Entre as mães atendidas está Leonela Azocar, que chegou ao Brasil grávida, como muitas venezuelanas. Deixou lá a filha Bárbara, de 2 anos, que hoje vive com os avós. Dormiu na rua e passou fome enquanto esperava o nascimento de Antonela, que hoje tem 5 meses.

“Me trataram tão bem, foi a primeira vez que eu tinha sido tratada tão bem assim no Brasil. Aqui me ensinaram muito porque eu já tinha minha primeira filha, mas lá eu tinha minha mãe e meu pai que me ajudavam. Aqui eu estava sozinha”, compara. Leonela sonha com o dia em que poderá trazer a outra filha para o Brasil.

“Todos os dias é como se faltasse um pedacinho do meu coração porque ela está longe. Quando eu como, eu penso: será que minha filha está comendo? O que será que minha filha, meu pai, minha mãe, estão comendo?”, diz.

Educação

Na rede municipal de Boa Vista, 12% das matrículas já são de crianças venezuelanas. Na Escola Waldinete de Carvalho Chaves, dos 333 alunos, seis são venezuelanos. Um deles é Elvis Rivas, que tem 4 anos e vive com a família no Brasil há três.

A mãe dele, Keiddy Rivas, conta que ele teve problemas no começo com o idioma, mas agora já exibe todo o vocabulário que aprendeu em português. Para ela, a escola teve um papel importante na adaptação do filho e conta que as professoras foram muito compreensivas com as diferenças linguísticas e culturais. Ela sente saudades da família e do país, mas por enquanto não pensa em voltar. “Pode ser no Brasil, na China. A gente pensa primeiro neles, na qualidade de vida dos nossos filhos”, reconhece Rivas.

Na escola, o projeto De Mãos Dadas busca integrar crianças brasileiras e venezuelanas. Alguns dos principais espaços da unidade, como o banheiro e a copa, receberam identificação nas duas línguas – espanhol e português.

De acordo com a prefeita, os professores e assistentes da rede foram capacitados em espanhol para facilitar a adaptação.  “A criança dentro da escola, eu diria que é o que tem de mais simples porque elas se integram. E como toda sala de aula tem venezuelanos, acaba sendo uma coisa natural. Acaba que o problema entre crianças praticamente não existe. O problema maior está na rua, com os adultos”, compara Teresa Surita.

• **Dados fornecidos**:
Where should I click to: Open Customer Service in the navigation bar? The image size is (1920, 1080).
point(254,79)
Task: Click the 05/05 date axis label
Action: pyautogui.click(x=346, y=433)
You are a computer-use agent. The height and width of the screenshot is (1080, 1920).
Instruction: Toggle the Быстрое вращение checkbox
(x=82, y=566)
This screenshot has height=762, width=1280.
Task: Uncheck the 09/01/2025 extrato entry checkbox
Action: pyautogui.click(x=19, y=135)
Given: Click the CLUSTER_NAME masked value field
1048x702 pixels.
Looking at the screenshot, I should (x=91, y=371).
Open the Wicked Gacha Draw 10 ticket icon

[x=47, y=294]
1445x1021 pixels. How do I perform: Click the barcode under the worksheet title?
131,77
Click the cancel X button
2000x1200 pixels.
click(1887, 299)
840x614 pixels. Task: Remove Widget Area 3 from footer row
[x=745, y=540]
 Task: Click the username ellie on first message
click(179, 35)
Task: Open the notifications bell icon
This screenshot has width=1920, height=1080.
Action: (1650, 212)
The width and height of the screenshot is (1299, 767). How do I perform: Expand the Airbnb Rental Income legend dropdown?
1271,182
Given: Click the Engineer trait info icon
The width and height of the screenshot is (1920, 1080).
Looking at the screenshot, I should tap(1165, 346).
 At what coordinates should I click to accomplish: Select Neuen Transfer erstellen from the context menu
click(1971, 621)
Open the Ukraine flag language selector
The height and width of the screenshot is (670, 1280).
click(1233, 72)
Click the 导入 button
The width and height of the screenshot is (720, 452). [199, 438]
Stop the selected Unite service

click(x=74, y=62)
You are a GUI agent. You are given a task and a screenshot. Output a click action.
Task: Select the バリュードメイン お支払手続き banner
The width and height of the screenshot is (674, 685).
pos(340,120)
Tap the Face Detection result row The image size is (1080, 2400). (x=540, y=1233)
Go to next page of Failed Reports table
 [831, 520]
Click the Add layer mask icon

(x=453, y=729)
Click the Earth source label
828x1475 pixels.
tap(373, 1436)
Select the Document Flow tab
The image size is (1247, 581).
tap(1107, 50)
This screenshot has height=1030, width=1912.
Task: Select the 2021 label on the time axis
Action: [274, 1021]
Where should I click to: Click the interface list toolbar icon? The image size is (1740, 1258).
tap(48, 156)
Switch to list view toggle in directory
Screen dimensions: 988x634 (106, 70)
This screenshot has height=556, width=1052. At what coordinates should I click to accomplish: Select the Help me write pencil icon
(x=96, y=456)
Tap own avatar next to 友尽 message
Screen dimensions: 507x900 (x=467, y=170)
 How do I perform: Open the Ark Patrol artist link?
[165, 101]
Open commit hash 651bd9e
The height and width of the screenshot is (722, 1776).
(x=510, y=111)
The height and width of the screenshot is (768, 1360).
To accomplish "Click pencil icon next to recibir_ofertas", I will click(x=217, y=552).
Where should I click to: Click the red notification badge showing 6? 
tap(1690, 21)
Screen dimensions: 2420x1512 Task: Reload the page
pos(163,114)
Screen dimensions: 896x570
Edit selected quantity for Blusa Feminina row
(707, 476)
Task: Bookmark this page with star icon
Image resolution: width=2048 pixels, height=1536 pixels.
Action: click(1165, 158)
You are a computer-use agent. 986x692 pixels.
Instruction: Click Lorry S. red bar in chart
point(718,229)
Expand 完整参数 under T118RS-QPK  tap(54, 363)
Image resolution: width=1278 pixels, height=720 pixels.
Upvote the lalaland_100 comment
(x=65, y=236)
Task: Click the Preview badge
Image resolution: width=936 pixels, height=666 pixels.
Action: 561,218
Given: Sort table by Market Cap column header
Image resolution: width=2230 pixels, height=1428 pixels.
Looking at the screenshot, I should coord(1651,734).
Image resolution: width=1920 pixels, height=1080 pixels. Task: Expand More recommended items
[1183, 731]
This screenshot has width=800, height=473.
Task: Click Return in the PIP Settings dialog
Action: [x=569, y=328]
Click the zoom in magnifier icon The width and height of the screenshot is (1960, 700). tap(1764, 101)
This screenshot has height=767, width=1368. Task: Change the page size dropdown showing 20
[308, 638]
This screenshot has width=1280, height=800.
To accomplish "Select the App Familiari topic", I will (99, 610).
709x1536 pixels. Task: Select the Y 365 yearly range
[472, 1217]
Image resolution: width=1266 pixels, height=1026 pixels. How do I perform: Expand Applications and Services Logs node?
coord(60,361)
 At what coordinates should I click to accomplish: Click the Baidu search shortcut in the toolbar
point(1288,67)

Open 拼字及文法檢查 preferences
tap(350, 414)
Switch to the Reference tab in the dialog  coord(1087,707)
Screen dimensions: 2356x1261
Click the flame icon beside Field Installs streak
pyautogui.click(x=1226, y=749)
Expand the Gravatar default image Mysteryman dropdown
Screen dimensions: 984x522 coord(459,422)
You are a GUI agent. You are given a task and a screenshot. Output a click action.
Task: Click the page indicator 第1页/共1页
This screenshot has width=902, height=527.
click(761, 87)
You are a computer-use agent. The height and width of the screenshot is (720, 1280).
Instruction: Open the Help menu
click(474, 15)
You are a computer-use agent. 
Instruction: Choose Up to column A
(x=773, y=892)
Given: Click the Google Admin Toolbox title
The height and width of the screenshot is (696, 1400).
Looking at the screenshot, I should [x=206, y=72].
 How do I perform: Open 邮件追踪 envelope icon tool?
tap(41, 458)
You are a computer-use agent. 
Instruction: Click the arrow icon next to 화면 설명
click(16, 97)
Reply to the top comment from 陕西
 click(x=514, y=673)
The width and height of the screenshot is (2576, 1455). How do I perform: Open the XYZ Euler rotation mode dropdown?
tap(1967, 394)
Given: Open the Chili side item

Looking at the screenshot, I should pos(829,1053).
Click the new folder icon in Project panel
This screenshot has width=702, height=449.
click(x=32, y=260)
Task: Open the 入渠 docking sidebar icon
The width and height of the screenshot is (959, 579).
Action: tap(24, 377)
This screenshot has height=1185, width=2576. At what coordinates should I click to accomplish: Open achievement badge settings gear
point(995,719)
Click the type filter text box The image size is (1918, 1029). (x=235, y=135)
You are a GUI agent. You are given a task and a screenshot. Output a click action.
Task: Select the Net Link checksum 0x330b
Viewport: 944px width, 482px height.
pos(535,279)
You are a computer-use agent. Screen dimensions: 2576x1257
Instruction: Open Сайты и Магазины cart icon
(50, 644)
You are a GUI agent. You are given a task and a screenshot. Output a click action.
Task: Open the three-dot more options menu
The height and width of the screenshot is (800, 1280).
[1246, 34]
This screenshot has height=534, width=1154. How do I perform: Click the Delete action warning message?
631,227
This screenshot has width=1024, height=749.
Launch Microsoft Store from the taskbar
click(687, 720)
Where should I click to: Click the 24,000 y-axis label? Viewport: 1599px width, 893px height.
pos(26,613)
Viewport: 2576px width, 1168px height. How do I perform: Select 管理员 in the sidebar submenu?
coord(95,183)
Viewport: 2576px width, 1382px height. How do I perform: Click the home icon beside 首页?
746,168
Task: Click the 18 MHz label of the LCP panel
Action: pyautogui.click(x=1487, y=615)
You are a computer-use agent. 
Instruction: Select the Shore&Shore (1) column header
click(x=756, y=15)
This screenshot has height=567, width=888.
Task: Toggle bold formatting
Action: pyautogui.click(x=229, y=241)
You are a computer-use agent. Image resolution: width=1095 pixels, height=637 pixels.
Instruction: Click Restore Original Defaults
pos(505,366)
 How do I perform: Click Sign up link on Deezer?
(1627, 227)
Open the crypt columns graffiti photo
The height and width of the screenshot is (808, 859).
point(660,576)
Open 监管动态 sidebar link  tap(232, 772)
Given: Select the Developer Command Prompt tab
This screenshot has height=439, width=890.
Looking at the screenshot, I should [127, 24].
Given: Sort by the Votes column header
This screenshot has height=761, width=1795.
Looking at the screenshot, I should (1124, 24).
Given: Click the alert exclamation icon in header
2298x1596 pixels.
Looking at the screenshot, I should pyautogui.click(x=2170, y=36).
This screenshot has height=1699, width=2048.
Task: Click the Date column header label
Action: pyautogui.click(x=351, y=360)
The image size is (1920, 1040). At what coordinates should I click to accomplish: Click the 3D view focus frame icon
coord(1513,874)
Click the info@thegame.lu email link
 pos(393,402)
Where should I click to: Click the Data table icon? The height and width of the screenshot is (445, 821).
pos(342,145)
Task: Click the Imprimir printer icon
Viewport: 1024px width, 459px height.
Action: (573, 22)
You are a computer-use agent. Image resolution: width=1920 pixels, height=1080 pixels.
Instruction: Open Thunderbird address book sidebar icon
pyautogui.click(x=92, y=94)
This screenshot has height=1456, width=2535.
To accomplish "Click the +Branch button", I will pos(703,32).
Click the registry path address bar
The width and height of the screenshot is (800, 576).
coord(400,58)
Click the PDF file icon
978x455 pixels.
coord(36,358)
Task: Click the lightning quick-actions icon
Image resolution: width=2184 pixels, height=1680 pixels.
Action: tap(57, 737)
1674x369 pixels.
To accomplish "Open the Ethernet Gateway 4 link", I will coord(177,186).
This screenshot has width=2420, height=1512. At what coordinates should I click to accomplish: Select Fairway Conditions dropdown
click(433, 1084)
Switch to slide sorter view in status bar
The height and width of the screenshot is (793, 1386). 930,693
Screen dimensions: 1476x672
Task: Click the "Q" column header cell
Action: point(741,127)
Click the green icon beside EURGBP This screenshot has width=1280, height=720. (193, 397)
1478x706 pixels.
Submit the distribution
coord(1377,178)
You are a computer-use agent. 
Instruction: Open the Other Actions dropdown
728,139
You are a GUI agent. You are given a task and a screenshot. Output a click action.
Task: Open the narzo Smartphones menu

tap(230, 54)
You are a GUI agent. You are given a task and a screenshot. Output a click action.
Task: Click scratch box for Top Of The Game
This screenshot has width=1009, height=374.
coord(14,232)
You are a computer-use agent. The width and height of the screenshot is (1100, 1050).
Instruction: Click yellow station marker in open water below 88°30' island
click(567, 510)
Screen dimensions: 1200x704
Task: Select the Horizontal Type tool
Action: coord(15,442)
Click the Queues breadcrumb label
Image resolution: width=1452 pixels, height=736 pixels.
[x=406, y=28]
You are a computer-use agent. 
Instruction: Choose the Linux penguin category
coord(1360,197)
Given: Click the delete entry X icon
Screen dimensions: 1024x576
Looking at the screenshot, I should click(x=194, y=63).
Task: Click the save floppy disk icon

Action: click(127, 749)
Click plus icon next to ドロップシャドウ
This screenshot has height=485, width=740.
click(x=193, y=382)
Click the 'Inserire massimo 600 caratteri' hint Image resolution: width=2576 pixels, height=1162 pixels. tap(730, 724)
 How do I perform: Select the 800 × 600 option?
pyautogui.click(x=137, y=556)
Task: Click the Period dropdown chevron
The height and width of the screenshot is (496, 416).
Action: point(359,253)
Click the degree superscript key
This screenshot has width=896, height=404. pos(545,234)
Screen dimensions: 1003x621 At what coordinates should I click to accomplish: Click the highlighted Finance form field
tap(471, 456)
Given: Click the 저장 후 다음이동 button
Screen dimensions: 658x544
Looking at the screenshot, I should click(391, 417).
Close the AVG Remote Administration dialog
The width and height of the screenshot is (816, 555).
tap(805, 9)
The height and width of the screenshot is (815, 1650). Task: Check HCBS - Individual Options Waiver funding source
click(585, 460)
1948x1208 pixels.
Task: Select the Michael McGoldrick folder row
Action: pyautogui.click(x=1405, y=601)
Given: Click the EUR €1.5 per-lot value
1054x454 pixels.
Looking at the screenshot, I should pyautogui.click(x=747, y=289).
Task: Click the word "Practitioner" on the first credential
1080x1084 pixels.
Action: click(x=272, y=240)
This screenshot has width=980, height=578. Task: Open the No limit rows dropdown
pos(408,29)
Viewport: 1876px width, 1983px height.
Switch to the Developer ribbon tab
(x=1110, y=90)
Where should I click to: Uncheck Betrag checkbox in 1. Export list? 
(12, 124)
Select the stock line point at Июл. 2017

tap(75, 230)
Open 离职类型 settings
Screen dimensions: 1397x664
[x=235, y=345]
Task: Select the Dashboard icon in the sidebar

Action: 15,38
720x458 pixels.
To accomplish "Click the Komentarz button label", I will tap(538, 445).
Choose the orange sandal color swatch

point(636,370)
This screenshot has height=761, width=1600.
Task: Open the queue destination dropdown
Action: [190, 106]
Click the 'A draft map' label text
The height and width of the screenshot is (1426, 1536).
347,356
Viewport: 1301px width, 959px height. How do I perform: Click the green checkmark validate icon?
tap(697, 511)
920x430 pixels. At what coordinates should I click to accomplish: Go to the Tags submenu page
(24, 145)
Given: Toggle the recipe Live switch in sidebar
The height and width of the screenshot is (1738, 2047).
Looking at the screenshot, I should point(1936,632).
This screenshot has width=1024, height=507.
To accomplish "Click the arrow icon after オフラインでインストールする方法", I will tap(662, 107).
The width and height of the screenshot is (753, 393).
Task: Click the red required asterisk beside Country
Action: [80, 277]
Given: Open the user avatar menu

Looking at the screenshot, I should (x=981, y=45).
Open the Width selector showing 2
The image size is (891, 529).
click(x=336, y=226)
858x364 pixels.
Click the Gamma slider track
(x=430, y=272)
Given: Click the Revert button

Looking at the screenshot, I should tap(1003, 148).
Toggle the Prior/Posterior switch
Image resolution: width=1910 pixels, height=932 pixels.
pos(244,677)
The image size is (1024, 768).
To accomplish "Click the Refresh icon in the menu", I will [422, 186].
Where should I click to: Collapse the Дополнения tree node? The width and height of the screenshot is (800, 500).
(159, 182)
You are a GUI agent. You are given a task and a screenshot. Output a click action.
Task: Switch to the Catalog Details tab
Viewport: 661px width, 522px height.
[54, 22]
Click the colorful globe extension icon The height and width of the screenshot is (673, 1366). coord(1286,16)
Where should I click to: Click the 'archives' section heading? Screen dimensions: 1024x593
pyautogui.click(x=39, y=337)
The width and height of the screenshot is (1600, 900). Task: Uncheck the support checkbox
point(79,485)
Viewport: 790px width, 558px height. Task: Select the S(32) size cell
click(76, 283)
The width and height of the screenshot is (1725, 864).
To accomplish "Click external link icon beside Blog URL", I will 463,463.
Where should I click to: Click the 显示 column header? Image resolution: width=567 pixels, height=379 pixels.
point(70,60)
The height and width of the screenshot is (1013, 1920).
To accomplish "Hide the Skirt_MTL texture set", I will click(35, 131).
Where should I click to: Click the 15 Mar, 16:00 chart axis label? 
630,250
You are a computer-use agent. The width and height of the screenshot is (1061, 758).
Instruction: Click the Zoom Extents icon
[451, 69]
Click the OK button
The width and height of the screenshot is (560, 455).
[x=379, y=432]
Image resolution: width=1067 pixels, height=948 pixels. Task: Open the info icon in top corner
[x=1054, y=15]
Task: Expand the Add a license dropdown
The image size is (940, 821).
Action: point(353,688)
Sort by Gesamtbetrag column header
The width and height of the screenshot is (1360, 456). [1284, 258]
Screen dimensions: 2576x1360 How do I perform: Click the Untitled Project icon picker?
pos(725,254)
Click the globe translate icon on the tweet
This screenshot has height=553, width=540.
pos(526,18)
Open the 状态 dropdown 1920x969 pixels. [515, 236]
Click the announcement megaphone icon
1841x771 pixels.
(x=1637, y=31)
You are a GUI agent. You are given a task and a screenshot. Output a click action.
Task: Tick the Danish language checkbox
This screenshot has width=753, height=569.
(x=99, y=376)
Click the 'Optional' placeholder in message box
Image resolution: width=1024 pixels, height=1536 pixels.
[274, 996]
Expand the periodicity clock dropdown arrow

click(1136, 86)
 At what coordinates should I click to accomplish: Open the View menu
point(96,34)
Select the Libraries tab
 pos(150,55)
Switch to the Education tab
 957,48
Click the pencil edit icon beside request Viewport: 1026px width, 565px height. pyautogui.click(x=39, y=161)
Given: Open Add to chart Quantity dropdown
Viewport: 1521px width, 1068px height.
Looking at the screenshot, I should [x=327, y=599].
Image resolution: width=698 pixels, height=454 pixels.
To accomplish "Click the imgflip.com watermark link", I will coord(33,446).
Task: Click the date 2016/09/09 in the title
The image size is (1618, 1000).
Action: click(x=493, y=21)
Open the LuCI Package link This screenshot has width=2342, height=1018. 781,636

• **Exercício escrito 1**:
Transcreva do trecho sobre famílias venezuelanas no Brasil a passagem que começa nas palavras "Entre as mães" e termina após as palavras "para o Brasil.".
• **Exercício escrito 2**:
No trecho sobre famílias venezuelanas no Brasil, que percentual das matrículas da rede municipal de Boa Vista já corresponde a crianças venezuelanas?
Os dados são material à parte e não têm relação com o trecho.

• **Resposta completa 1**:
Entre as mães atendidas está Leonela Azocar, que chegou ao Brasil grávida, como muitas venezuelanas. Deixou lá a filha Bárbara, de 2 anos, que hoje vive com os avós. Dormiu na rua e passou fome enquanto esperava o nascimento de Antonela, que hoje tem 5 meses.

“Me trataram tão bem, foi a primeira vez que eu tinha sido tratada tão bem assim no Brasil. Aqui me ensinaram muito porque eu já tinha minha primeira filha, mas lá eu tinha minha mãe e meu pai que me ajudavam. Aqui eu estava sozinha”, compara. Leonela sonha com o dia em que poderá trazer a outra filha para o Brasil.

• **Resposta completa 2**:
12% das matrículas.